Габи глянула и часы и ахнула, — все они опаздывали, она на концерт, Бобби и Марик на суд. Оставив на столе гору грязной посуды, они помчались вниз, к машине. «Ни пуха, ни пера!» — крикнула Габи Марику на прощанье и, остро чувствуя свою вину перед ним, поцеловала колючий рыжий ежик у него на макушке.
6.
«Давно ваша жена знакома с покойным?»
«Около трех недель».
«А точнее?»
«Вам число назвать? Числа не помню».
«Где они познакомились?».
«На вечеринке у наших друзей».
«А до того они не были знакомы?».
«Нет».
«Вы думаете или знаете?».
«Конечно, знаю».
«Муж не всегда осведомлен, с кем его жена знакома, с кем нет».
«Что вы хотите этим сказать?».
Пшеничные усы, наглые славянские глаза в косой прорези век, — прошу пане, матка боска! — хоть иврит и натуральный, но бабушка, похоже, была не без греха. Вот о бабкиной нравственности бы и заботился, а не о нравственности моей жены. Полицейский прочел дерзость в глазах, вспыхнул сердито, но границ не перешел, только перо быстро-быстро забегало по странице, выводя загогулины справа налево.

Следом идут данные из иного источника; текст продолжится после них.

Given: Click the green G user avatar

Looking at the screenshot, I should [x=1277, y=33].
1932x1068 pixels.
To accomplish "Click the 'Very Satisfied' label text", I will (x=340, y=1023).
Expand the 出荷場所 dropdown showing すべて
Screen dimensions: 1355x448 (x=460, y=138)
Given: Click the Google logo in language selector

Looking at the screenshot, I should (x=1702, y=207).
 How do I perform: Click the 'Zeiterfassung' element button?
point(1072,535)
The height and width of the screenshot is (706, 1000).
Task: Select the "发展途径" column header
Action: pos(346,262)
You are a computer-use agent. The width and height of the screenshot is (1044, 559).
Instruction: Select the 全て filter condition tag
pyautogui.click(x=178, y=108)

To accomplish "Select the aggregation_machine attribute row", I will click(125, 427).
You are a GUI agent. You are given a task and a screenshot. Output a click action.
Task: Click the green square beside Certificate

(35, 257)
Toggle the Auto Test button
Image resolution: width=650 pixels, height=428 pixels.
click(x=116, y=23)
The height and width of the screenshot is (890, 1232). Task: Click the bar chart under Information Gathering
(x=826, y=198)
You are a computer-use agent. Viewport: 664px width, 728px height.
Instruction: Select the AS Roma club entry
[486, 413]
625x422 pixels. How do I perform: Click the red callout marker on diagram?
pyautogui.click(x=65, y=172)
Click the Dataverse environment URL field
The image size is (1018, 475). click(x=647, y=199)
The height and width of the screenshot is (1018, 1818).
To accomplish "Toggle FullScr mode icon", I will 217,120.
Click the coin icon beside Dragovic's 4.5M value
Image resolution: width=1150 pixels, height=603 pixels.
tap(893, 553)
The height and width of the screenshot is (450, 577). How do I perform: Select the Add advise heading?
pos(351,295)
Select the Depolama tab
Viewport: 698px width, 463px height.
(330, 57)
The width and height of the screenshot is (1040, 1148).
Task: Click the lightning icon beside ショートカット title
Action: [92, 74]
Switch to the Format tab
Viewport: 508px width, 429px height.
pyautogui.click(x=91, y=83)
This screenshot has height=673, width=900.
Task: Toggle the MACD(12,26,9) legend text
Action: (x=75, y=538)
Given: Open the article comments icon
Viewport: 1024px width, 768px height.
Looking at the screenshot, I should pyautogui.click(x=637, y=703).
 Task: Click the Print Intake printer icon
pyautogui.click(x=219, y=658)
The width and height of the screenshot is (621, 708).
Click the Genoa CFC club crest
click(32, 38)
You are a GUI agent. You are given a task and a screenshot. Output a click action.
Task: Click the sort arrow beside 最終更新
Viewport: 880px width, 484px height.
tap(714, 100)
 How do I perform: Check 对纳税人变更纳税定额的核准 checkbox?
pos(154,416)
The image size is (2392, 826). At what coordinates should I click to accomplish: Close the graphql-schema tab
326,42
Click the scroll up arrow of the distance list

«Почему левой рукой?» — отвлекся Дунский некстати и прослушал вопрос.
«Простите?».
«Каков был характер отношений между вашей женой и покойным?».
Думаешь, как у твоей бабушки с польским хлыщем из Быгдоща? Так вот, хрен тебе, матка боска, — это про себя, а вслух смирней смирного:
«Она читала его стихи на литературных вечерах».
«Почему именно она?».
Действительно, почему именно она?
«Странный вопрос — она актриса, это ее профессия».
«У нее был контракт?».
«Вы как-то слишком уж по-деловому. Мы, русские, не так меркантильны».
«А покойный платил ей?».
«Что-то, кажется, платил».
«И вы не интересовались?».
«Я в денежные дела своей жены не вмешиваюсь».
«Вы, что, ведете раздельное хозяйство?».
«Вы, надеюсь, о женской эмансипации слышали? Или не приходилось?».
Дерзость пропустил мимо ушей, даже глазом не моргнул.
«Изложите, пожалуйста, подробно, как это произошло, что покойный предложил вашей жене читать его стихи на литературных вечерах».